Species of pencil catfish

Hyaloglanis obliquus is a species of freshwater ray-finned fish belonging to the family Trichomycteridae and the subfamily Glanapteryginae, the miniature pencil catfishes. This species is endemic to the Rio Preto da Eva drainage in the central Brazilian Amazon.
This species reaches a length of 1.55 cm.

==Description==
Hyaloglanis obliquus, a minute catfish species reaching a maximum adult size of 15.5 cm, is described from the Rio Preto da Eva drainage in the central Brazilian Amazon. It is distinguished from all of its congeners in possessing an exclusive combination of character states, including the presence and number of premaxillary and dentary teeth, number of interopercular and opercular odontodes, presence of cranial fontanel, number of dorsal-fin rays, number of anal-fin rays, number of caudal-fin rays, number of pelvic-fin rays, number of pectoral-fin rays, absence of pelvic splint, antorbital morphology, and absence of supraorbital and autopalatine morphology. It is considered to be a member of a clade also including Hyaloglanis pulex and Salpynx amapaensis due to the unique oral, antorbital, and autopalatine morphology.
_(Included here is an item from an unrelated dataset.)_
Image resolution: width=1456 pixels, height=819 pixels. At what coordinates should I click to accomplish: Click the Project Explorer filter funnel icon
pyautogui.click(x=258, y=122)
Hyaloglanis obliquus is regarded as more closely related to H. pulex than to any other congener, as both species exhibit a similar colour pattern, an absence of the metapterygoid, and the presence of two finger-like projections on the chin region.

==Distribution==
Known only from its type locality in Rio Preto da Eva drainage, Amazonas river basin, northern Brazil.

==Etymology==
From the Latin obliquus, meaning oblique, referring to the conspicuous diagonal banded coloration pattern of living specimens.

==Ecological notes==
This species is known only from a small clearwater tributary of Preto da Eva river, which is a left margin tributary of the Amazonas river. Individuals were found associated with a sand-bank lying on the centre of an artificial widening of the main course, next to a road. The stream course margins were lined by gallery rainforest, and the water column was about 1 m deep with a weak current. The sand-bank was composed of yellow coarse sand and with a few patches of small banks of macrophytes. Capture was accomplished by scooping of the superficial layer of sand with fine hand-nets. Specimens of Potamoglanis and Ammocryptocharax were frequently captured together with Hyaloglanis obliquus. This area as a whole is under high deforestation pressure due to local human occupation.